*TASK TO COMPLETE*:
Any pictures should be dropped; everything else in the records is to be returned exactly.

*MATERIAL FOR THIS TASK*:
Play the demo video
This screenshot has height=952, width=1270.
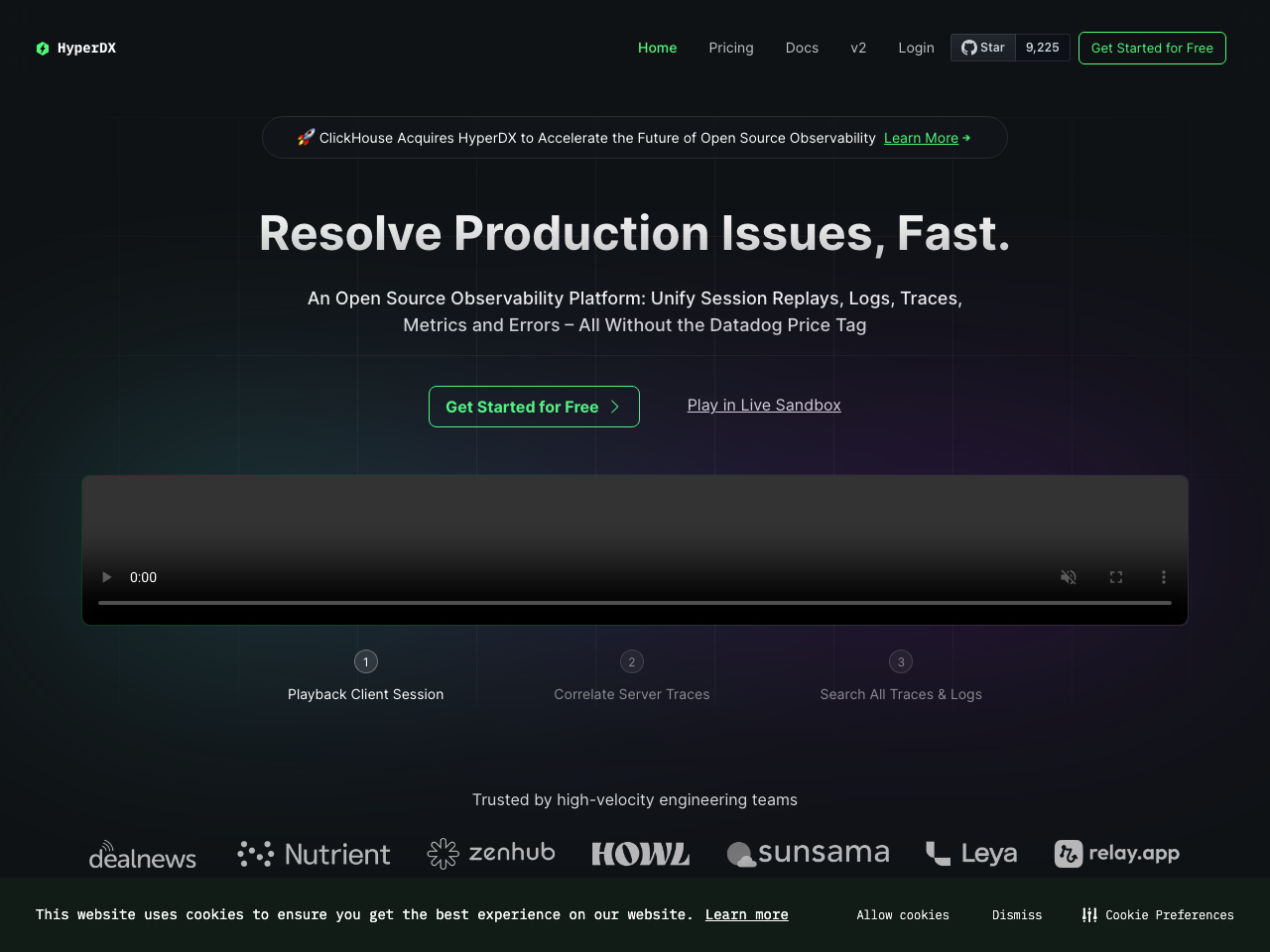106,576
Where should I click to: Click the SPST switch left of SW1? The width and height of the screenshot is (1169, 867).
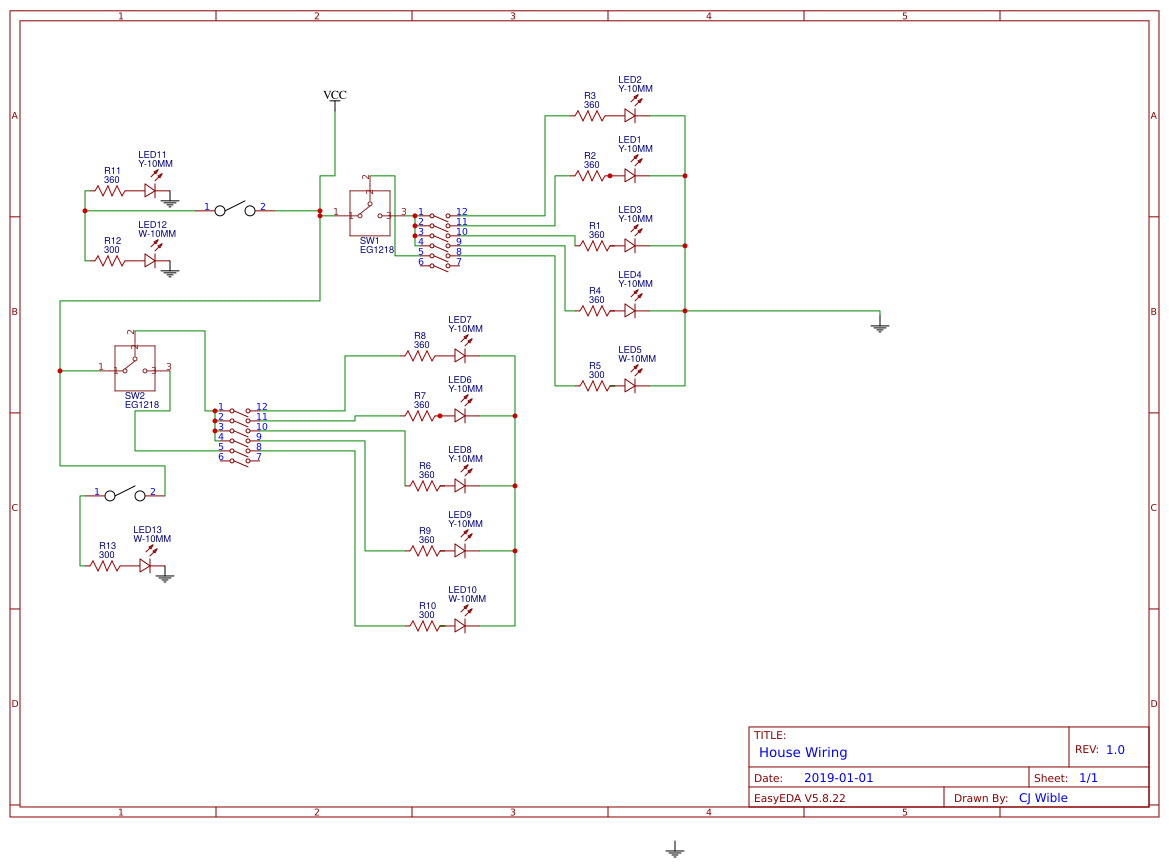tap(233, 210)
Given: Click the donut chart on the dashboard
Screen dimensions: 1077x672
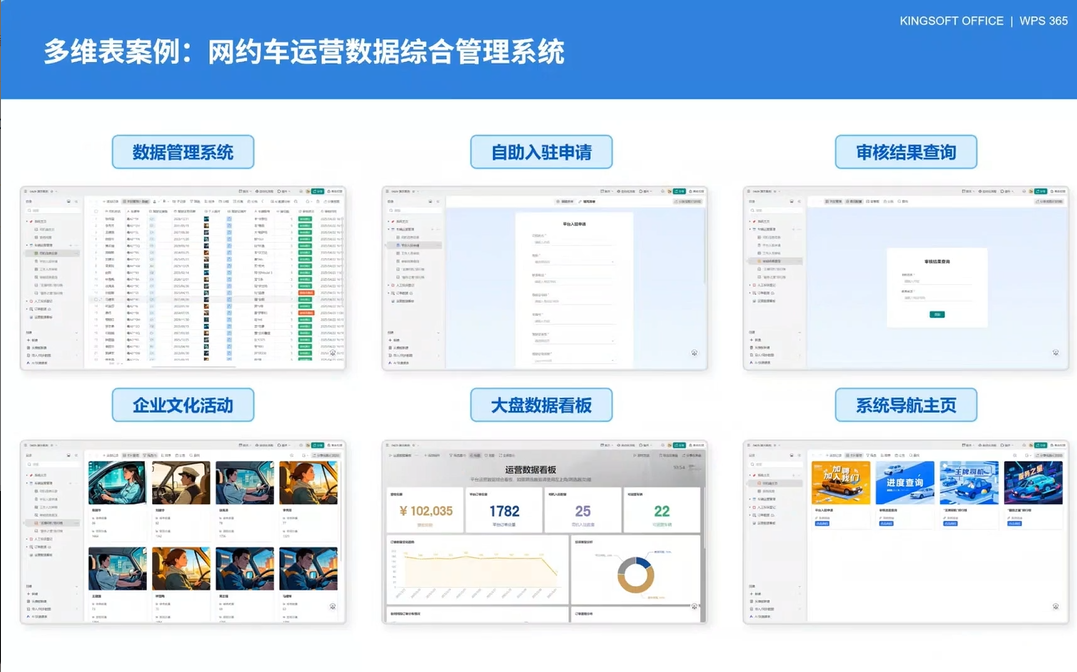Looking at the screenshot, I should click(634, 572).
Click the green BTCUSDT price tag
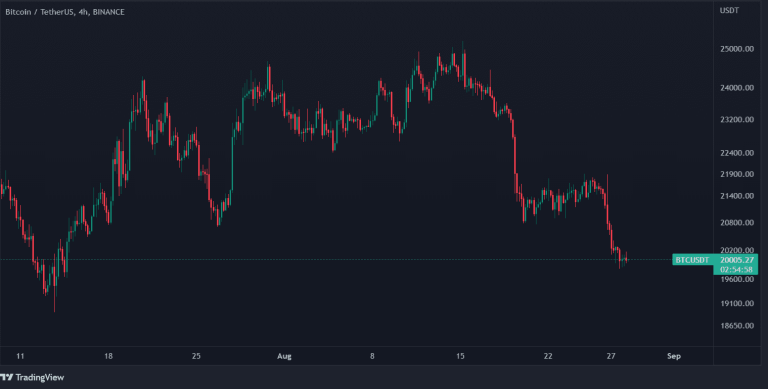Viewport: 768px width, 389px height. click(692, 260)
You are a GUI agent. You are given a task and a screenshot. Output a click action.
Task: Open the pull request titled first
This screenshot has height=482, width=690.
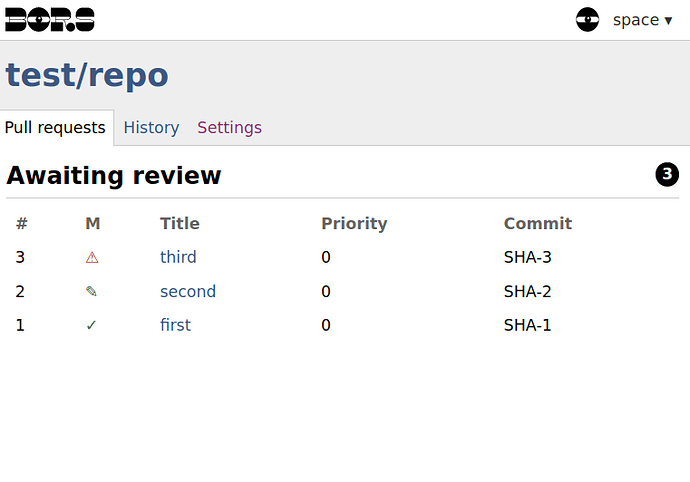click(x=175, y=325)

*EXERCISE RESULT*:
Play the demo video
This screenshot has height=952, width=1270.
106,576
Where should I click to: Click the SPST switch left of SW1? The width and height of the screenshot is (1169, 867).
tap(233, 210)
Given: Click the donut chart on the dashboard
Screen dimensions: 1077x672
Looking at the screenshot, I should click(634, 572).
Click the green BTCUSDT price tag
Viewport: 768px width, 389px height. click(692, 260)
You are a GUI agent. You are given a task and a screenshot. Output a click action.
Task: Open the pull request titled first
This screenshot has height=482, width=690.
click(x=175, y=325)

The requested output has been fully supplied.